Extracted records
________________________________________

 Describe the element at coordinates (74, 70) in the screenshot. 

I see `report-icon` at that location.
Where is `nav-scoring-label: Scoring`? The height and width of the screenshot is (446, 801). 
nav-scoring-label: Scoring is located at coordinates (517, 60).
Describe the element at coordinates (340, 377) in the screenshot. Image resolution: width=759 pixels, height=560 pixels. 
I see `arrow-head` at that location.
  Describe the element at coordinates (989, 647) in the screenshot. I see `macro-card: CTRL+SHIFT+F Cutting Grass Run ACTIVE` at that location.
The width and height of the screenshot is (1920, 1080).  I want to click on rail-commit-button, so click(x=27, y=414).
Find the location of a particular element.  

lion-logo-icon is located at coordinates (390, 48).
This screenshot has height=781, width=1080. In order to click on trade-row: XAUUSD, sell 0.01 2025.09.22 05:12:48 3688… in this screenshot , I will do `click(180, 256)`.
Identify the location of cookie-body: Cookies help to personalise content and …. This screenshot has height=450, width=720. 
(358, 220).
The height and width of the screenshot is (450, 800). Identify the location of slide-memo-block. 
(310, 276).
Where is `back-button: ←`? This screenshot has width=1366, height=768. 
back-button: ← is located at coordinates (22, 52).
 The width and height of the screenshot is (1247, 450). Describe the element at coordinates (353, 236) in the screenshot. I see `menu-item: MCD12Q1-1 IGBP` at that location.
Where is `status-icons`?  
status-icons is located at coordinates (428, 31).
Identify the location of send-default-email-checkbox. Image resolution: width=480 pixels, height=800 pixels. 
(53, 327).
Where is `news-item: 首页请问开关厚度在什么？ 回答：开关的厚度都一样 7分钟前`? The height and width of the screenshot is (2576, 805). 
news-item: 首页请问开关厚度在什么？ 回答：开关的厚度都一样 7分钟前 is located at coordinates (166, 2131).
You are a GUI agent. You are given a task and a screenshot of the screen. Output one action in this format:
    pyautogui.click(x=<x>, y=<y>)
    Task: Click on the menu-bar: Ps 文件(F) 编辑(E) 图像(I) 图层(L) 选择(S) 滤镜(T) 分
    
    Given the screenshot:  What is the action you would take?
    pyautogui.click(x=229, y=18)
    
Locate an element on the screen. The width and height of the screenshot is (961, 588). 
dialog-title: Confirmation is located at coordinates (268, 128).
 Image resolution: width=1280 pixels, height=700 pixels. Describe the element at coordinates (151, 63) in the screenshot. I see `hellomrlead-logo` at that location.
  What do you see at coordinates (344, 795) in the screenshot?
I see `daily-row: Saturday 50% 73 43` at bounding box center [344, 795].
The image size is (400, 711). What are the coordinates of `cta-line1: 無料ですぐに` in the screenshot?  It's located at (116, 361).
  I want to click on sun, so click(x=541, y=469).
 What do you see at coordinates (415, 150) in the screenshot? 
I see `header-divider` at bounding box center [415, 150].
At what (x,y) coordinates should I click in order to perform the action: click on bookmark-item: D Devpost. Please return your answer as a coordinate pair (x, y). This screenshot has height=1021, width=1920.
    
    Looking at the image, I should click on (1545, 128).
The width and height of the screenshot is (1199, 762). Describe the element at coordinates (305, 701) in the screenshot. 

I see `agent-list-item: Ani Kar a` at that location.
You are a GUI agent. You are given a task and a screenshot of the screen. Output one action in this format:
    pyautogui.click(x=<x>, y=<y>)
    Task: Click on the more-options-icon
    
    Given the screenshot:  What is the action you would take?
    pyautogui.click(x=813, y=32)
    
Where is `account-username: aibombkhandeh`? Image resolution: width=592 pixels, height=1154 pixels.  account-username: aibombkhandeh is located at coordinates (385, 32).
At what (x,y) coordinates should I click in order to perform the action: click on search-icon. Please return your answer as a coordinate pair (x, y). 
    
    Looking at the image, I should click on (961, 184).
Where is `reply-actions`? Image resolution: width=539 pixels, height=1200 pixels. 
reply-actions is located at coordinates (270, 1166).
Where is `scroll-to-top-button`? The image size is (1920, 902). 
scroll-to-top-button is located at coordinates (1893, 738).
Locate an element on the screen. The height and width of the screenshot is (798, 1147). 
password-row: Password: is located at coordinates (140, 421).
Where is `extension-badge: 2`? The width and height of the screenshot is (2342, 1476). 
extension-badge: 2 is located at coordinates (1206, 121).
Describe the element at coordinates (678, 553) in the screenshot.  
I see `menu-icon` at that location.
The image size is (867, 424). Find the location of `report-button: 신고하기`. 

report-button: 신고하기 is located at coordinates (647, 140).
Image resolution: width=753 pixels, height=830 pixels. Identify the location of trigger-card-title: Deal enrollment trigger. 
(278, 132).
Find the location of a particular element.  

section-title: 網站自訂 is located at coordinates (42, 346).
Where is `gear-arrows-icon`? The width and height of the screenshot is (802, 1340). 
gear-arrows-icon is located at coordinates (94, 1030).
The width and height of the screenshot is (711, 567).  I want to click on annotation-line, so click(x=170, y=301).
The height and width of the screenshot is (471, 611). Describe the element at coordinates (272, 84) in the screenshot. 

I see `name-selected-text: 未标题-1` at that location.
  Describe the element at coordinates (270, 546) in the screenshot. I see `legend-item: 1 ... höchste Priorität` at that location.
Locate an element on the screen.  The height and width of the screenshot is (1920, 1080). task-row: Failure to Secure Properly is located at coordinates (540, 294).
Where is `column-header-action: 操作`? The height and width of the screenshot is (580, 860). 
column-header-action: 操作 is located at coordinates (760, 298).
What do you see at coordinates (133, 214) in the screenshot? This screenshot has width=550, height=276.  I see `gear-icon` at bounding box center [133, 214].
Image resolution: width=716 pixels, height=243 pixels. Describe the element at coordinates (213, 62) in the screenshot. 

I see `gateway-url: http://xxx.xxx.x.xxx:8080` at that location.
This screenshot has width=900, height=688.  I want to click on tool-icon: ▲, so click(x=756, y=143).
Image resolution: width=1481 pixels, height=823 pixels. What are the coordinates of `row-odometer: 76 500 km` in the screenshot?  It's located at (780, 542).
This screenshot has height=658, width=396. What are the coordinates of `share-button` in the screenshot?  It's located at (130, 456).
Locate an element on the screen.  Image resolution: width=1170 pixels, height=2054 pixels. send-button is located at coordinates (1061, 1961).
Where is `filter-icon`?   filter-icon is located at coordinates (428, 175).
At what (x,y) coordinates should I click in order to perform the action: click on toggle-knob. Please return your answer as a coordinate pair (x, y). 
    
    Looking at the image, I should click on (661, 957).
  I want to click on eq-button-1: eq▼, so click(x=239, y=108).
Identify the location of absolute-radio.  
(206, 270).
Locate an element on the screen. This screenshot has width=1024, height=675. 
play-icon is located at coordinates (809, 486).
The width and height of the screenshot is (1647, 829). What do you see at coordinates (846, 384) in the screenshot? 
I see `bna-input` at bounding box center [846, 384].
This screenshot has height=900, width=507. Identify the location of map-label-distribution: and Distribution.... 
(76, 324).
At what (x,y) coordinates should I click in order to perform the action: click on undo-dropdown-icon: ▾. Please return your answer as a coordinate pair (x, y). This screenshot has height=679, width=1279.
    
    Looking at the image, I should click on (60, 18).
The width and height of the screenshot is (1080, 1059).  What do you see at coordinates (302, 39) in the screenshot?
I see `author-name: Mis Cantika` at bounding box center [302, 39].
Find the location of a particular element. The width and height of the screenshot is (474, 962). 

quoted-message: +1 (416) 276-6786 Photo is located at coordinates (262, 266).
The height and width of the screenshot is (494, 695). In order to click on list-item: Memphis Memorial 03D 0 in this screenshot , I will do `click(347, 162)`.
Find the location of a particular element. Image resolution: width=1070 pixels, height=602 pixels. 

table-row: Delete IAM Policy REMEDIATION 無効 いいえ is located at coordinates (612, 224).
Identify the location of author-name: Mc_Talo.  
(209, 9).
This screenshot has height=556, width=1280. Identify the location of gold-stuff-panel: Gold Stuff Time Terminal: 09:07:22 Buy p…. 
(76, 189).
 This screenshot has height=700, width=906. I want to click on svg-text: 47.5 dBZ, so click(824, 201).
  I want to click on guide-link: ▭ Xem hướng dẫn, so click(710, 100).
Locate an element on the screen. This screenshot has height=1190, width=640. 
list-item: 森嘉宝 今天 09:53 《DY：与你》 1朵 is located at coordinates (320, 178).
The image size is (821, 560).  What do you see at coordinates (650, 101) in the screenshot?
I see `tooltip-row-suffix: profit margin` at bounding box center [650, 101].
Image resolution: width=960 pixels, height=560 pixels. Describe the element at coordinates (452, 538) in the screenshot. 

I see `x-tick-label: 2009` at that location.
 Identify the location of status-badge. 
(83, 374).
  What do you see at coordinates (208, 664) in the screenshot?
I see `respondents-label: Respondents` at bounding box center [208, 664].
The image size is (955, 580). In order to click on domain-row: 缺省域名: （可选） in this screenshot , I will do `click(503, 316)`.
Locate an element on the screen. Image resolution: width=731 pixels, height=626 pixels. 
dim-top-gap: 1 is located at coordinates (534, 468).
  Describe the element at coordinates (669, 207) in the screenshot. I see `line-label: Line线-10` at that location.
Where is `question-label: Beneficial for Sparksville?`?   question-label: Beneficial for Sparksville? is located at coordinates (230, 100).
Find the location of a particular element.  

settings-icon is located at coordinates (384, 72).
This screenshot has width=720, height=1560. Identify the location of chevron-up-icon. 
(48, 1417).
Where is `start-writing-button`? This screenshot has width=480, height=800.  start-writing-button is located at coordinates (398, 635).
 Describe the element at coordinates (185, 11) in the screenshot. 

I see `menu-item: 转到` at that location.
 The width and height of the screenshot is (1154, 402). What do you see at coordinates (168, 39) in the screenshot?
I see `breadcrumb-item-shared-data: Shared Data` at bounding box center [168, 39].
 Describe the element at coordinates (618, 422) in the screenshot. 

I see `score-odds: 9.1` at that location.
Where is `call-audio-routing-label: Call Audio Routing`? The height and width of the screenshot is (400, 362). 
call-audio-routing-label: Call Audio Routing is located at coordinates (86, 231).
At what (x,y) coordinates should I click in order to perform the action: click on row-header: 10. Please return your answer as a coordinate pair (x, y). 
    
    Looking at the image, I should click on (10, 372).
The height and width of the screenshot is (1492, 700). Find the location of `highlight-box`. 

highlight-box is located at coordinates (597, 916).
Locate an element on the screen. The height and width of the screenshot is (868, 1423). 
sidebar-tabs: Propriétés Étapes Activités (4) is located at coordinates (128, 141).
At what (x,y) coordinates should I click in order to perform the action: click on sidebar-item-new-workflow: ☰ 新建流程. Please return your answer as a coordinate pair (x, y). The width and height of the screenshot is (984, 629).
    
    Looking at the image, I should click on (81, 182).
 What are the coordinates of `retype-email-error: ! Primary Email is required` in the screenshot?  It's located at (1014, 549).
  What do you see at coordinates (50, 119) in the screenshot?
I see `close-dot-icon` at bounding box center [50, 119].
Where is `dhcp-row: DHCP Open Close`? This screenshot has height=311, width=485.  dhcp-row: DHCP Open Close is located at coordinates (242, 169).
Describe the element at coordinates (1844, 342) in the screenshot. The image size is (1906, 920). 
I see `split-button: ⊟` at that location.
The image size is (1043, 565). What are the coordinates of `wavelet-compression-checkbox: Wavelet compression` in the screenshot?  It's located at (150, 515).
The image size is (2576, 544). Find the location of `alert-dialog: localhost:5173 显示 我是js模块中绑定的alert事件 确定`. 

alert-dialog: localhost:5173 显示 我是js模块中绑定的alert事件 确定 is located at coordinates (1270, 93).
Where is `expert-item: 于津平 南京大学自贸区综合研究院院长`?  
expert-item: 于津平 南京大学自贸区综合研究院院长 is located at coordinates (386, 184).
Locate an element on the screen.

________________________________________

### ACTIVITY
Repeat, word for word, the lines of the material that start with the line containing "The image size is (2576, 544)." and go on through the line containing "alert-dialog: localhost:5173 显示 我是js模块中绑定的alert事件 确定 is".

### SOLUTION TO THE EXERCISE
The image size is (2576, 544). Find the location of `alert-dialog: localhost:5173 显示 我是js模块中绑定的alert事件 确定`. 

alert-dialog: localhost:5173 显示 我是js模块中绑定的alert事件 确定 is located at coordinates (1270, 93).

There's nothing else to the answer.